## Zu erledigen
A. In welchem Restaurant beginnt Ulrike Piecha laut dem Textauszug ihre Kochlehre?
B. Schreiben Sie aus dem Textauszug den Abschnitt ab, der mit „Ulrike Piecha geht“ beginnt und bis einschließlich „Piecha ihre Ausbildung.“ geht.

## Textauszug
Ulrike, damals 10, versorgt sich und ihre fünfjährige Schwester Elisabeth. Der frühe Küchenstart beeinflußt die Berufswahl entscheidend. Abitur und der Wunsch, Köchin zu werden. „Zu Hause spielten sich Dramen ab“, sagt sie und fügt hinzu: „Mein dicker Kopf siegte.“

Ulrike Piecha geht nach Düsseldorf und beginnt im Restaurant Victorian eine Kochlehre. Das Haus Nr. 3 an der kleinen Kö gilt schon damals als die kulinarische Institution in der nordrhein-westfälischen Landeshauptstadt. Chef am Herd: Günter Scherrer, ein Mann der klassischen Grande cuisine. Auf Scherrer, der im Dezember 2001 das Victorian verlässt, folgt Bobby Bräuer. „Bessere Lehrmeister kannst du dir nicht wünschen“, resümiert Ulrike Piecha ihre Ausbildung.

## Gespeicherte Daten
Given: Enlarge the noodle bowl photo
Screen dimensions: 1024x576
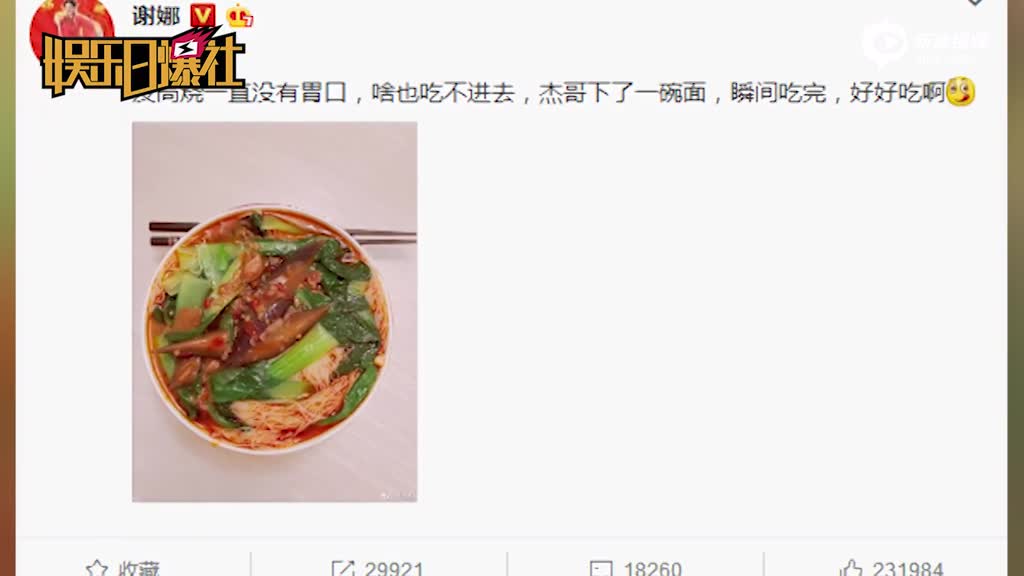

## Lösungen je Aufgabe
A. Im Restaurant Victorian in Düsseldorf.

B.
Ulrike Piecha geht nach Düsseldorf und beginnt im Restaurant Victorian eine Kochlehre. Das Haus Nr. 3 an der kleinen Kö gilt schon damals als die kulinarische Institution in der nordrhein-westfälischen Landeshauptstadt. Chef am Herd: Günter Scherrer, ein Mann der klassischen Grande cuisine. Auf Scherrer, der im Dezember 2001 das Victorian verlässt, folgt Bobby Bräuer. „Bessere Lehrmeister kannst du dir nicht wünschen“, resümiert Ulrike Piecha ihre Ausbildung.